Madame Ezra me mandó venir —dijo sencillamente.

—La esperábamos, Raquel —respondió Leah. Condujo a la mujer a su propia habitación—. Aquí es donde vivirá usted —continuó—. Queda cerca de mi padre. ¿Ha comido usted?

—Sí —dijo Raquel—. Vine bastante temprano para que usted me diga todo antes de preparar la comida de la noche, porque madame Ezra me dijo que ustedes se iban a acostar temprano esta noche, para estar listos por la mañana, poco después de la salida del sol. Usted dormirá en su cama esta última noche, y yo en la cocina.

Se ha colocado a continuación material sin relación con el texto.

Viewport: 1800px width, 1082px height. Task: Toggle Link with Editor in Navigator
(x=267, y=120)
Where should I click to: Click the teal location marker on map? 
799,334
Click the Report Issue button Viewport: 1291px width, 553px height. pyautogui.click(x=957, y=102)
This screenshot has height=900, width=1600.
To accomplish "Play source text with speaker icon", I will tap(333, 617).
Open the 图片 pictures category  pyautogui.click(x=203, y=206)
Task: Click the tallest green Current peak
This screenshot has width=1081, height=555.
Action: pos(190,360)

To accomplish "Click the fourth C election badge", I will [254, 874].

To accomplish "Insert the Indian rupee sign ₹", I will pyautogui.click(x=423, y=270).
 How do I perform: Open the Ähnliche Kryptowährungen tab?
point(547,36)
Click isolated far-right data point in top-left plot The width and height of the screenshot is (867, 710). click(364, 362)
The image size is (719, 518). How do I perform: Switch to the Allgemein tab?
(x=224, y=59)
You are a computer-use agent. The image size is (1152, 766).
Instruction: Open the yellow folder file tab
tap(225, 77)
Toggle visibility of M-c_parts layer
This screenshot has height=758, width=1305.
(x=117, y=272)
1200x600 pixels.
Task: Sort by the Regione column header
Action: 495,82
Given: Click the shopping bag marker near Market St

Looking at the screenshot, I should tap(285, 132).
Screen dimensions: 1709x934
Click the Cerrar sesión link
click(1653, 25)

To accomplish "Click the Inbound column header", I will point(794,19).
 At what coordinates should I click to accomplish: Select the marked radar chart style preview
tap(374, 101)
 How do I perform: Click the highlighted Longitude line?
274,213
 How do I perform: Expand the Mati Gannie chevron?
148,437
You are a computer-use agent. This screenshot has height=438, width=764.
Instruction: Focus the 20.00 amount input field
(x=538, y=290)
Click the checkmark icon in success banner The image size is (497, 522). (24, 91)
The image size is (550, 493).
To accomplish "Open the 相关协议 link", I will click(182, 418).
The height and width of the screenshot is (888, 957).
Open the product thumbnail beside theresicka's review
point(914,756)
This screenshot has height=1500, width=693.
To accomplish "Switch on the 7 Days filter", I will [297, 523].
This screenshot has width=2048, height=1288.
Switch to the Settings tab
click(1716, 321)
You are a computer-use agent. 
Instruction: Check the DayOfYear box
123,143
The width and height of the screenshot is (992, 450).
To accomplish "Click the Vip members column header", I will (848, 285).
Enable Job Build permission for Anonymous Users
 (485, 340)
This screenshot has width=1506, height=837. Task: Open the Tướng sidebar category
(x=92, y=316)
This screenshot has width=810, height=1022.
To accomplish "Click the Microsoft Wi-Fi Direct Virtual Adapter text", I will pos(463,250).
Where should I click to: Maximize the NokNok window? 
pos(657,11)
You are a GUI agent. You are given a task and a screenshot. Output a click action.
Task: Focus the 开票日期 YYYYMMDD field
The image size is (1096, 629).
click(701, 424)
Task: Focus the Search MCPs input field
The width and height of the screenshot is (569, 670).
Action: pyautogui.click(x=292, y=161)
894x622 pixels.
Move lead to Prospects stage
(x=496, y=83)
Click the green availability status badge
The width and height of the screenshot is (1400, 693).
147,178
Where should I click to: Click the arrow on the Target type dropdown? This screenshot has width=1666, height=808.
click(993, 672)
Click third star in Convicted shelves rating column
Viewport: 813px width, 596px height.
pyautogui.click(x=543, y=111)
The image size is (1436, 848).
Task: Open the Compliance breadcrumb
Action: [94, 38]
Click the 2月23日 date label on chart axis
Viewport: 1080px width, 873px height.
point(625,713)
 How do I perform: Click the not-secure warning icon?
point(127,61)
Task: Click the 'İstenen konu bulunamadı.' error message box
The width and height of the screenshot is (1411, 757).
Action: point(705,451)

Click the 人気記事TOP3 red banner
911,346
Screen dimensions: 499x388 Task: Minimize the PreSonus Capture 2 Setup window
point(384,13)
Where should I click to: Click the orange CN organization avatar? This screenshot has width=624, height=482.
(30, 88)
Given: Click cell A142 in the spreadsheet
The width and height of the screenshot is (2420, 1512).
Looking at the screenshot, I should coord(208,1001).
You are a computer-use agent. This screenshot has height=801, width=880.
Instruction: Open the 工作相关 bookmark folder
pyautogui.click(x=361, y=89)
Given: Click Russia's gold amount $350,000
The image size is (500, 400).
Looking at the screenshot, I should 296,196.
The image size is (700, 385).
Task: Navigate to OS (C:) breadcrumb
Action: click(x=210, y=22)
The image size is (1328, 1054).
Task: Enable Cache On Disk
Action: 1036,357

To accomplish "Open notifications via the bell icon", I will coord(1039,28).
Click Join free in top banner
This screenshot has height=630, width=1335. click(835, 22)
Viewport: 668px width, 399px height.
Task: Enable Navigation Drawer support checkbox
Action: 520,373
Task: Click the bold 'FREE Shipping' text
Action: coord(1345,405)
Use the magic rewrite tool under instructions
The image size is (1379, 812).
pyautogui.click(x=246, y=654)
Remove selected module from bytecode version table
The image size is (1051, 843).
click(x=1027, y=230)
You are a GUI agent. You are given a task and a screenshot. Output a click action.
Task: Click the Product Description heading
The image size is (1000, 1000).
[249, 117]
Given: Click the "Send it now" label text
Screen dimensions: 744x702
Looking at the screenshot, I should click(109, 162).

Había algo de tranquilizador en aquella mujer robusta y fuerte, de cara morena, y Leah se sentó con ella sobre la cama y le dijo todo lo que pudo, lo que su padre comía o no, cómo le gustaba que le dejaran sus cosas intactas sobre la mesa, y con cuánta frecuencia debían llevarle agua caliente para que se lavara, y el cuidado de su cabello y su barba. Entonces le explicó a Raquel la limpieza de la sinagoga y cómo quitar el polvo de las tablillas, el arca y las cortinas de terciopelo, que eran viejas y había que tratarlas con cuidado. Luego, al final de todo, le habló de Aarón.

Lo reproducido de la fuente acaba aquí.